## Task statement
Please transcribe only the lines between the one containing "Click the large annotation number 1" and the end of the records, both ends included, exactly as written; skip every picture.

═══ Source material ═══

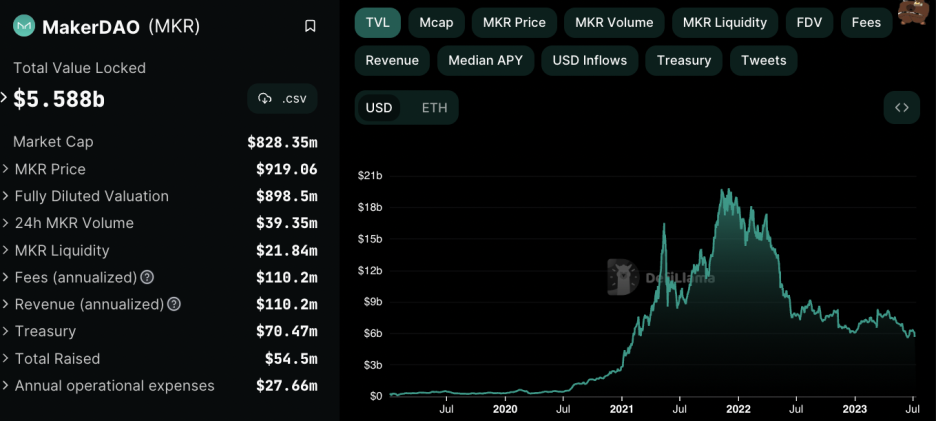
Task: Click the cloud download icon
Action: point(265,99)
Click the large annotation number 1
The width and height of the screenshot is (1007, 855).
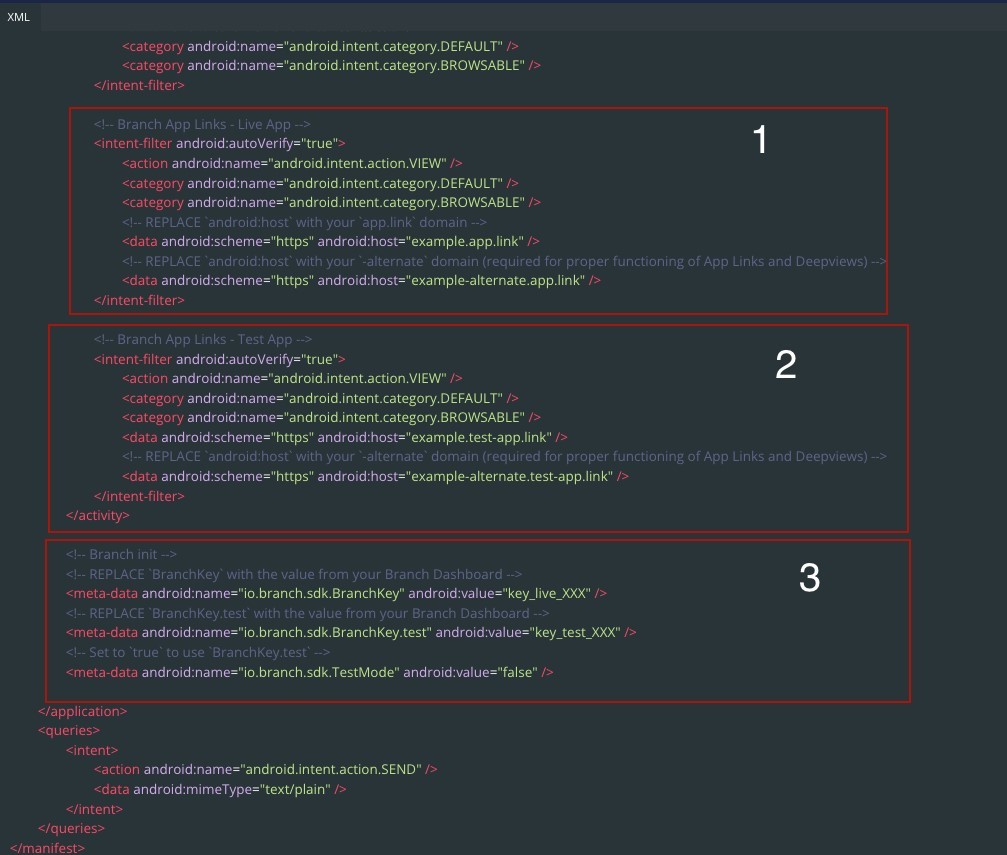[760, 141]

═══

## Answer to the exercise
Click the large annotation number 1
The width and height of the screenshot is (1007, 855).
[760, 141]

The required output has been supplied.